Jeffrey'in bu sözlerinin üzerinden yalnızca 3 gün geçti...
ABD Suriye Özel Temsilcisi James Jeffrey'in yalnızca 3 gün önce yaptığı provokasyon dolu açıklamalar gözden kaçtı.
Suriye’nin İdlib kentinde Suriye Ordusu ile TSK arasında çıkan çatışmada 5 askerin ve 1 sivil personelin hayatını kaybettiği açıklandı.
Erdoğan, Ukrayna ziyareti öncesi havaalanında “Türkiye bu saldırının karşılığını da misliyle vermiş durumda. Vermeye de devam ediyor. Gerek fırtına obüsleriyle gerekse F-16’larımızla belirlenen noktalara vuruşlar devam ediyor. Bu tarz alçak saldırılarla Türkiye’nin kararlılığını sınayanlar büyük bir hata yaptıklarını anlayacaklardır.” açıklamasını yaptı.
Öte yandan Rusya Savunma Bakanlığı, Erdoğan’ın bu açıklamasını yalanlarcasına “Türk Hava Kuvvetleri uçaklarının Suriye sınırını ihlal etmedikleri ve Suriye hükümeti güçlerine yönelik bir saldırı da olmadığı” açıklamasını yaptı.
AKP Sözcüsü Ömer Çelik ise, “Rejim unsurları artık bölgede bizim için hedeftir, rejim bölgede bir terör örgütü unsuru gibi davranmaktadır” diyerek Suriye’ye tepki göstermişti.

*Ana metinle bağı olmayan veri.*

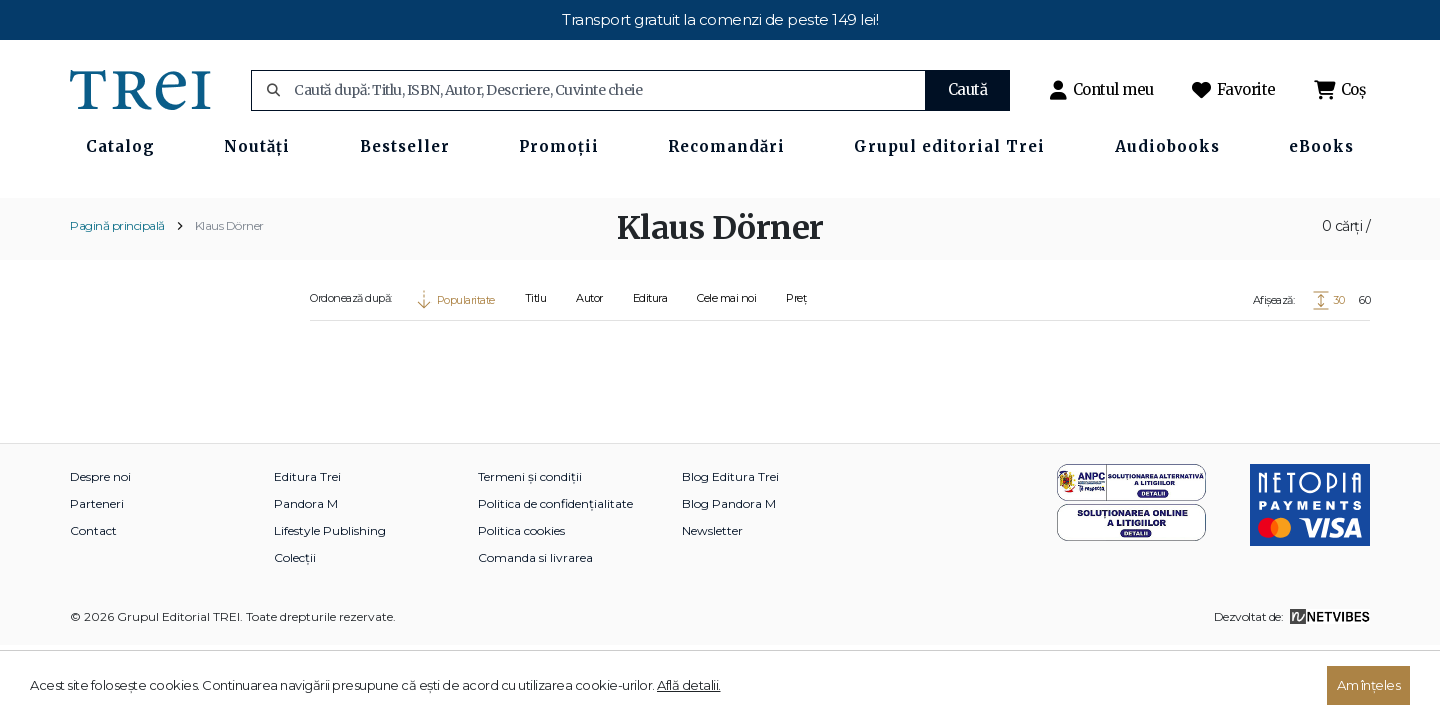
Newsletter (712, 588)
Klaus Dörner (229, 283)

Çelik, Rusya’nın operasyonla ilgili bilgilendirilmediği iddialarına karşılık ise, “Rusya’ya bilgi verilmediği şeklindeki açıklama doğru değil. Türkiye Rusya’ya düzenli ve anlık bilgi vermiştir. Bilgi verilmediğinin söylenmesi doğru değildir” dedi.
JEFFREY NE SÖYLEMİŞTİ?
Bütün bu gelişmeler arasında ABD Suriye Özel Temsilcisi James Jeffrey’in yalnızca 3 gün önce yaptığı provokasyon dolu açıklamalar ise gözden kaçtı.
ABD Suriye Özel Temsilcisi James Jeffrey, “Suriye ve Rusya’nın İdlib’de son üç günde 200 hava saldırısı gerçekleştirdiğini” iddia etmiş, “Suriye’nin kuzeybatısında Türkiye sınırına doğru hareket eden 700 bin kişi var. Bu durum uluslararası kriz oluşturacak” açıklamasını yapmıştı.
“Moskova, İdlib’deki grupları terör örgütü olarak kabul ederken Ankara bunu reddediyor, buradaki grupları ‘direnişçi’ olarak kabul ediyor. ABD’nin buradaki tutumu nedir?” sorusuna Jeffrey şu yanıtı vermişti:
“İdlib’de ABD ve Birleşmiş Milletler tarafından terör örgütü olarak kabul edilen gruplar var. Daha önce bunlara yönelik operasyonlarımız da oldu, örneğin IŞİD lideri Bağdadi’yi yakaladığımız operasyon. Çok daha büyük gruplar da var, Nusra gibi, Hayat Tahrir el Şam (HTŞ) gibi. Bunlar doğrudan El Kaide’nin uzantıları, terör örgütü olarak kabul ediliyorlar ancak öncelikli olarak Esad rejimiyle mücadeleye odaklanmış durumdalar.”
“Henüz biz bu iddiaları kabul etmedik ama kendileri, terörist değil vatansever muhalif savaşçılar olduklarını iddia ediyorlar. Bir süredir uluslararası bir tehdit oluşturduklarını görmedik. Bununla beraber, Ruslara ya da Suriye ordusuna İdlib dışında bir yerde tehdit oluşturmuş da değiller. Bu insanların Ruslara ve Suriye rejimine saldırdığına ve bunların da sadece karşılık verdiğine dair iddiaları çok yakından izliyoruz. Bu doğru değil.”
“Sonucu olmayan birkaç küçük saldırı, insansız hava aracıyla yapılan ve kimsenin zarar görmediği saldırılar var; onlar da Rusya ve Suriye rejiminin saldırıları için bahane olarak kullanılıyor.”
Jeffrey, “kısa vadede ABD’nin Suriye’den kalan askeri birliklerini çekme gibi bir planı olmadığını” da açıklamalarına eklemişti.